[WHAT TO PRODUCE]:
Scan the data that follows and count the lines with the string "agent"; answer with the count alone.

[DATASET ENTRIES]:
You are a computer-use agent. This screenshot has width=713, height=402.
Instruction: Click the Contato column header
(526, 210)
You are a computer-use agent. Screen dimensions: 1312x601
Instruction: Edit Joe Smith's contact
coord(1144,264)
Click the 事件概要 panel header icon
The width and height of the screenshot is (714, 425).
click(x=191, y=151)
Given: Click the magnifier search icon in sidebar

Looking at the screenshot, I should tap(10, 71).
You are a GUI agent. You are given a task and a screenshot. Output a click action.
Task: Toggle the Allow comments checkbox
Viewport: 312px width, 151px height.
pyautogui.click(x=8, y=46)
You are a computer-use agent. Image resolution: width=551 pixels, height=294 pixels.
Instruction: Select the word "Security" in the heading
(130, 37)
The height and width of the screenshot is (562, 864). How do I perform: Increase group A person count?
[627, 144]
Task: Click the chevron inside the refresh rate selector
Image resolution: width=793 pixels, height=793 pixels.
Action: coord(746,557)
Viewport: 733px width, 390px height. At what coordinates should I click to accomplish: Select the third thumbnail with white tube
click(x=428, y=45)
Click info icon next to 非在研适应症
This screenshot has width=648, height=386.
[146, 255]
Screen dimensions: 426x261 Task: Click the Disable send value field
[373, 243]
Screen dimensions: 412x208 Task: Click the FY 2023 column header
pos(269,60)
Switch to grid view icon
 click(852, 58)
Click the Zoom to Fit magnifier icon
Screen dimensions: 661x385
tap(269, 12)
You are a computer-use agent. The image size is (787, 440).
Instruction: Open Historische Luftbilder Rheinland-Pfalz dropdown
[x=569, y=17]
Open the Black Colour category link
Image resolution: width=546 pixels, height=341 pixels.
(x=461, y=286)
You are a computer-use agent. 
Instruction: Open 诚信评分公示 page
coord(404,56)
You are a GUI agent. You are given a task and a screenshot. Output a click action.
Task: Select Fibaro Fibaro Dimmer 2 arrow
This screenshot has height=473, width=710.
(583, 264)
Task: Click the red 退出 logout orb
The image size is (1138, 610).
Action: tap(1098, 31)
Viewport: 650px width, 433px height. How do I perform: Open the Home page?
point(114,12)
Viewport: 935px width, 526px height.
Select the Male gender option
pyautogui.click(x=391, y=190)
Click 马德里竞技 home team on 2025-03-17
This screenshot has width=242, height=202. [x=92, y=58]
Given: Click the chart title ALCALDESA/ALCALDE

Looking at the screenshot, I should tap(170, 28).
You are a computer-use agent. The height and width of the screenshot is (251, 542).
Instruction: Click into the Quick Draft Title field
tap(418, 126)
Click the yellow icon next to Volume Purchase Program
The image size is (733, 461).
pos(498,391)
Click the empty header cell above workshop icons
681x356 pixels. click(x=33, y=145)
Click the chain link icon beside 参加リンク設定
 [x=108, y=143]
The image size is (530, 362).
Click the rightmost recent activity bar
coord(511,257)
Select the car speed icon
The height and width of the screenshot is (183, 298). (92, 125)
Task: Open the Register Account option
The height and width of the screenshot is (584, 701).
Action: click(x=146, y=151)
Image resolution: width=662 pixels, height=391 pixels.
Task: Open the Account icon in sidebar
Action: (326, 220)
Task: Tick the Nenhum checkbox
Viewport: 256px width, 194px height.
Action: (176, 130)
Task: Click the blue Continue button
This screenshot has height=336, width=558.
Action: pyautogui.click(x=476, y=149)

[ANSWER TO THIS PROBLEM]:
8